## Item coordinate data
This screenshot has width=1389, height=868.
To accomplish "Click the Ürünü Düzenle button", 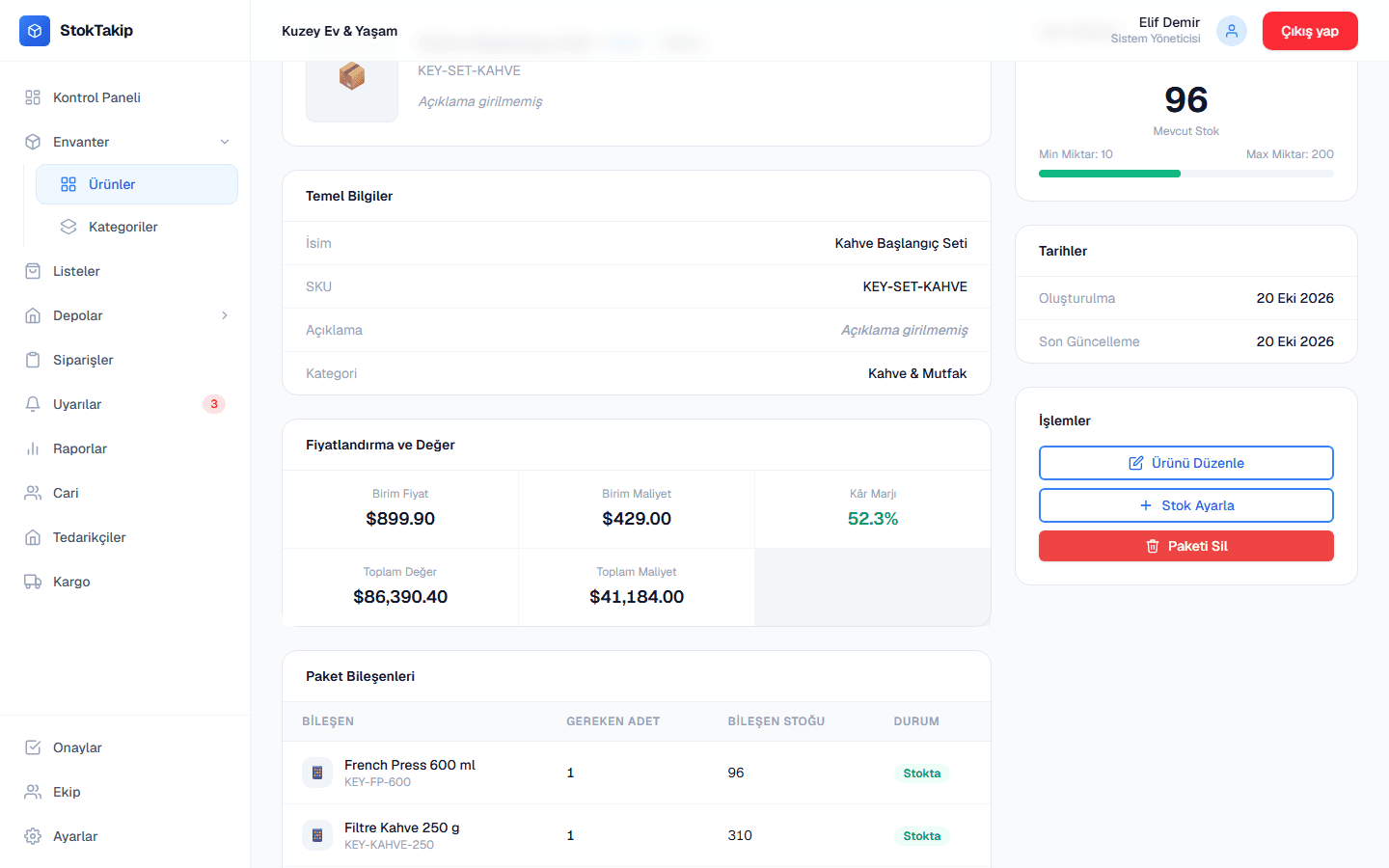I will point(1186,463).
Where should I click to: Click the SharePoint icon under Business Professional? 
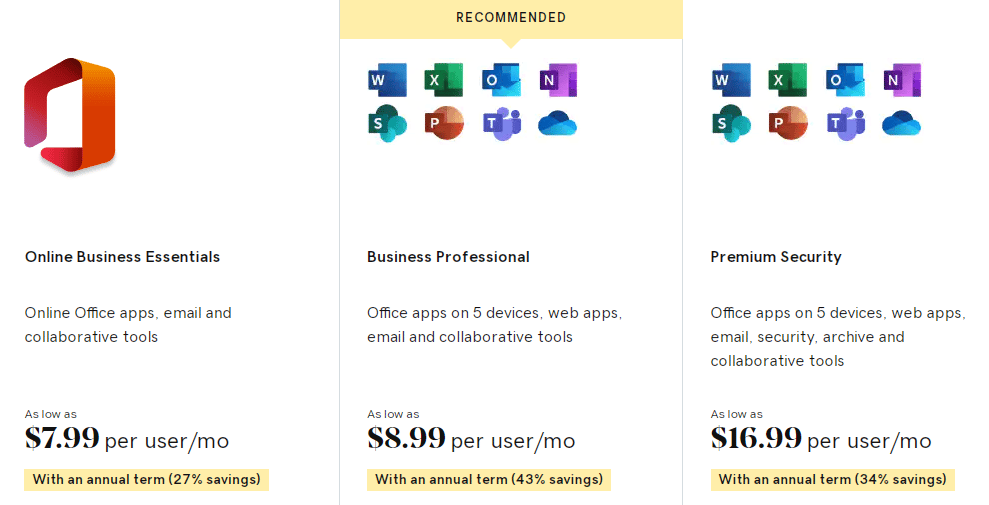[387, 123]
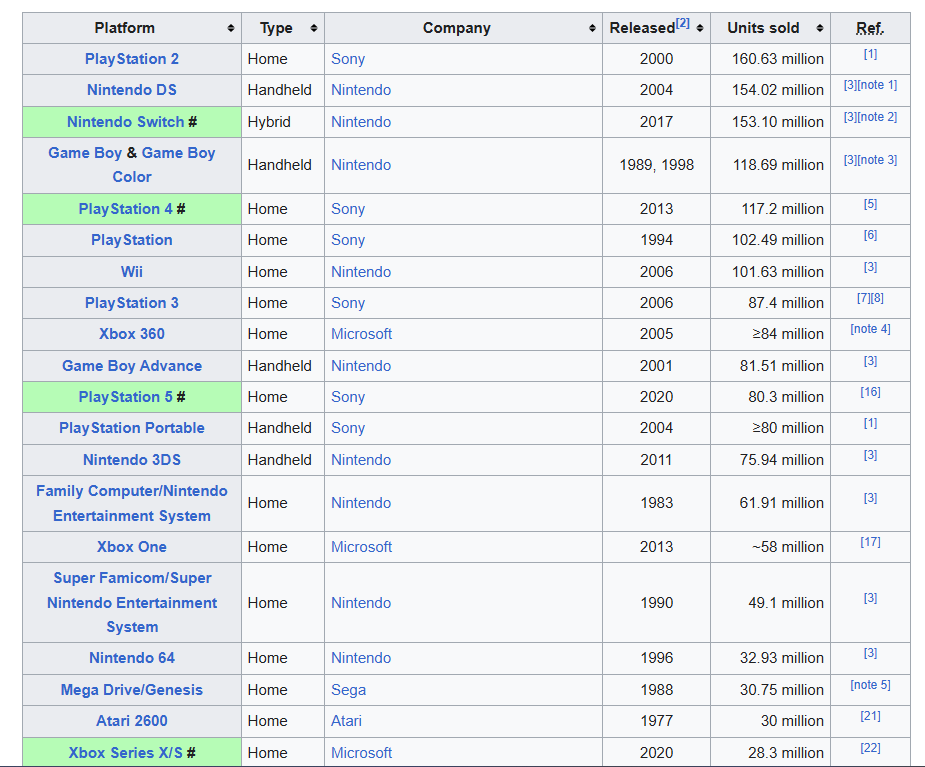Image resolution: width=925 pixels, height=767 pixels.
Task: Open the Xbox 360 platform link
Action: coord(132,334)
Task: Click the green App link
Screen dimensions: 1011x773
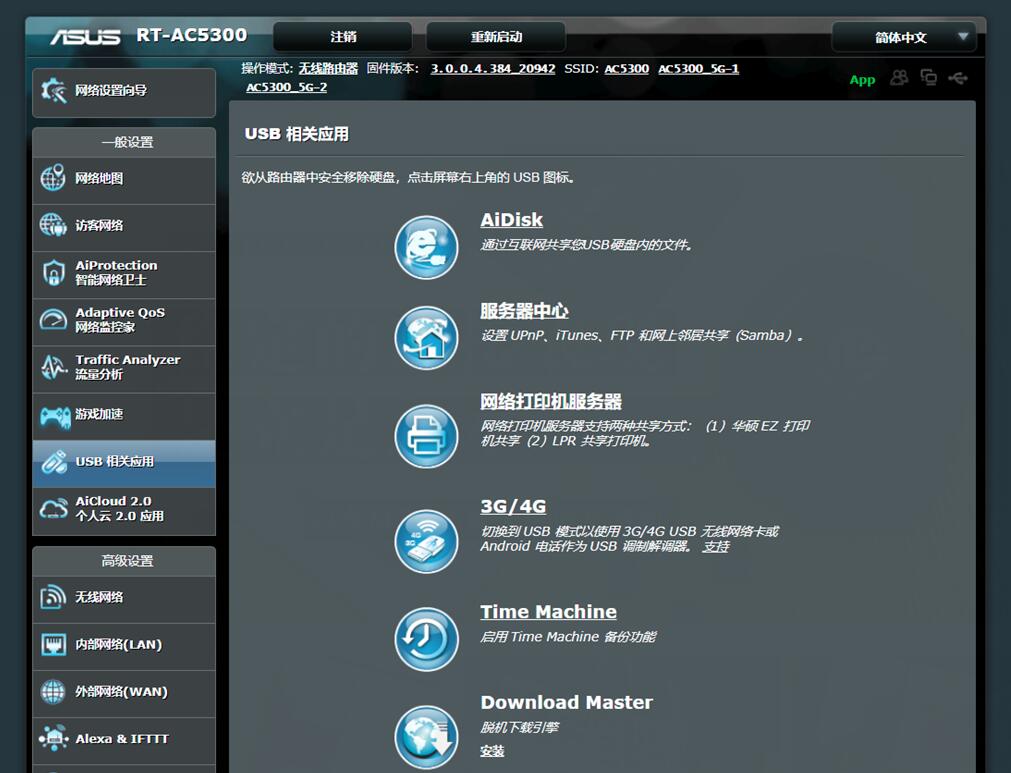Action: [x=861, y=79]

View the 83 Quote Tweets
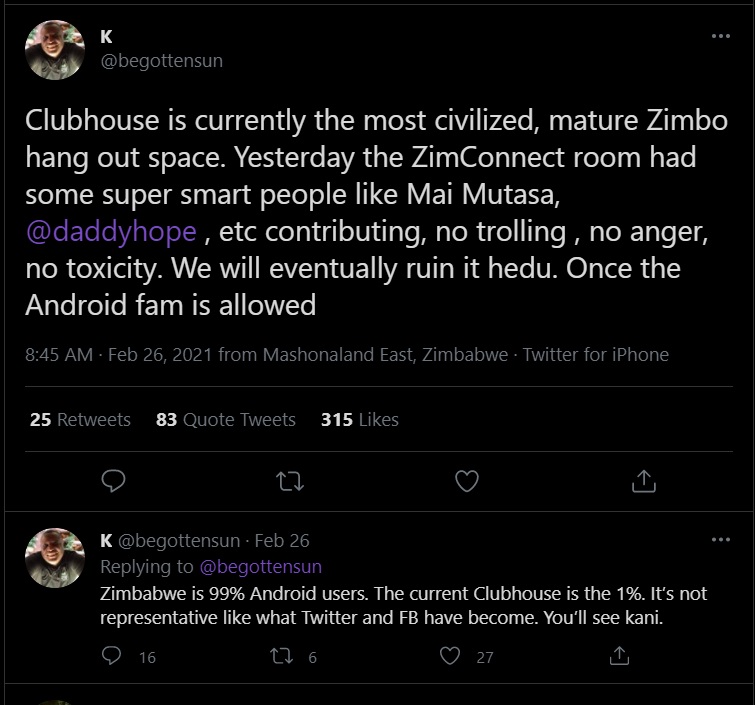point(226,420)

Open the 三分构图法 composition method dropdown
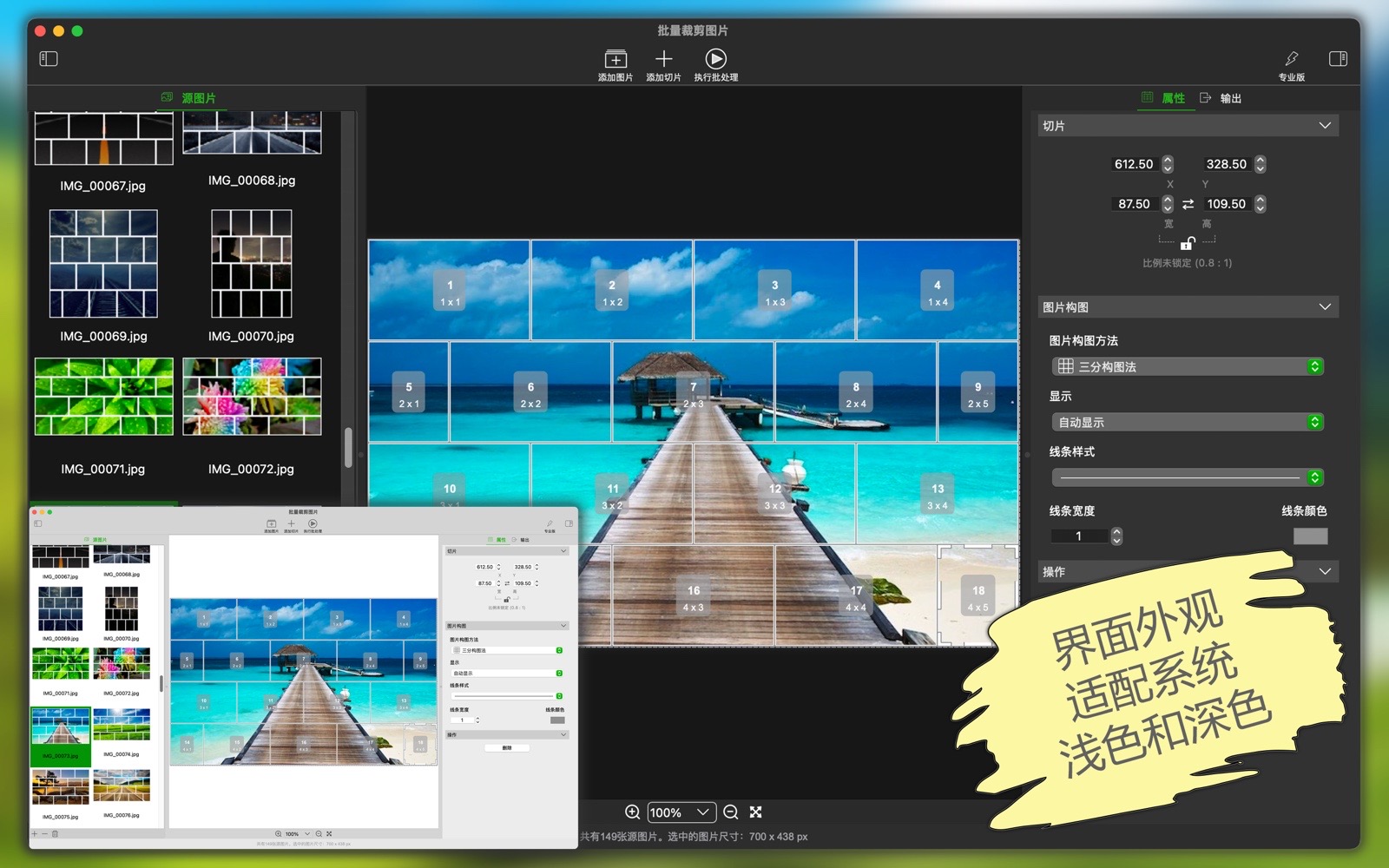click(1186, 367)
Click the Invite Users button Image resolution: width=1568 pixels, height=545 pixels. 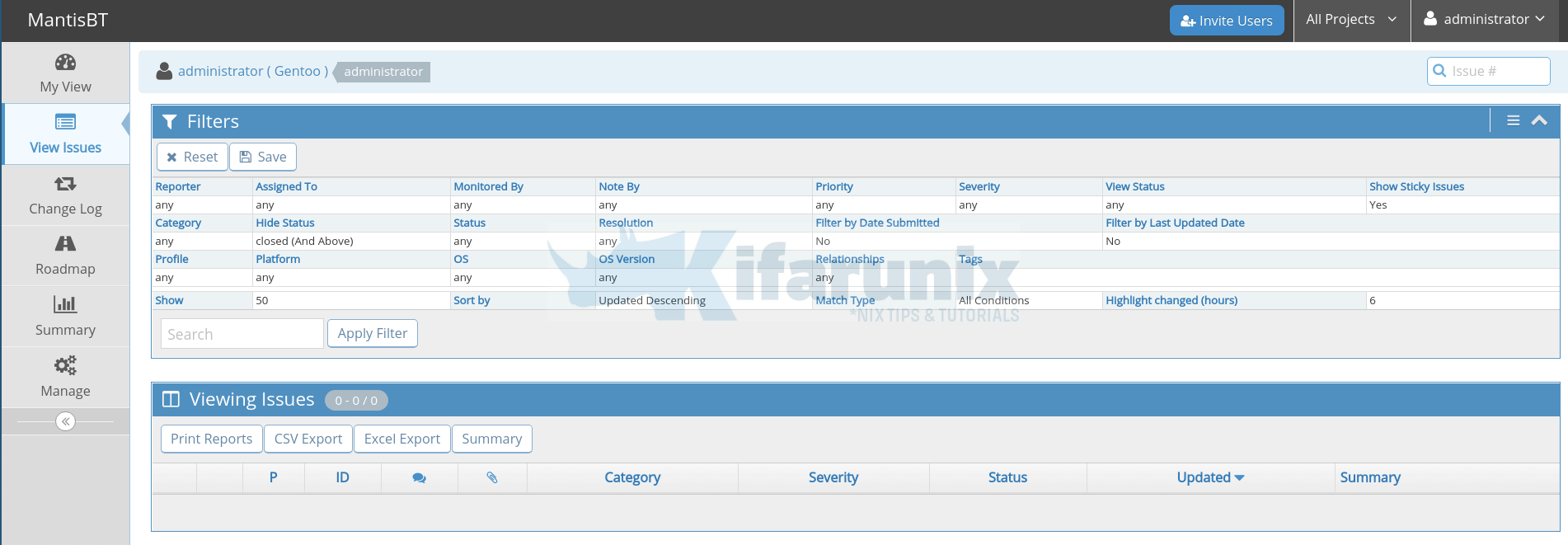click(1226, 21)
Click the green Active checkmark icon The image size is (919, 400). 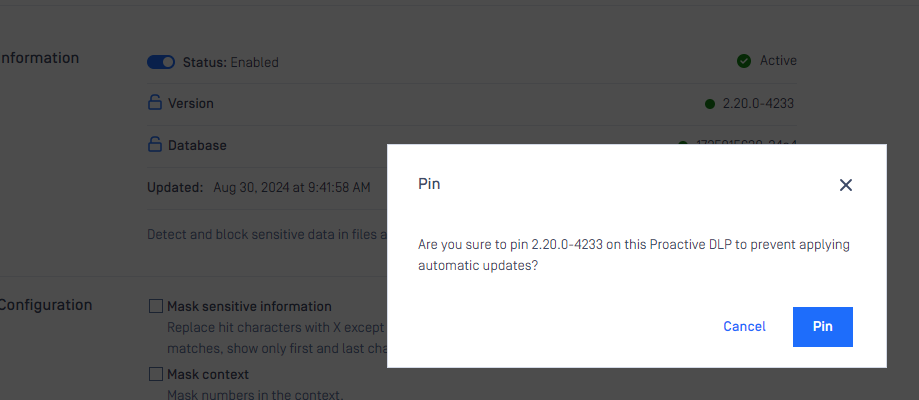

## Problem details
Rewrite the lines above as a numbered list, from the line with "Where should I" up to and including the line with "click(1186, 367)", dropping any blank lines. Leave the pictures out of your answer.

## Response below
1. Where should I click to: Click the SharePoint icon under Business Professional? 
2. [387, 123]
3. Image resolution: width=925 pixels, height=767 pixels.
4. Task: Open the Xbox 360 platform link
5. Action: coord(132,334)
6. Task: Click the green App link
7. Screen dimensions: 1011x773
8. Action: [x=861, y=79]
9. View the 83 Quote Tweets
10. point(226,420)
11. Open the 三分构图法 composition method dropdown
12. click(1186, 367)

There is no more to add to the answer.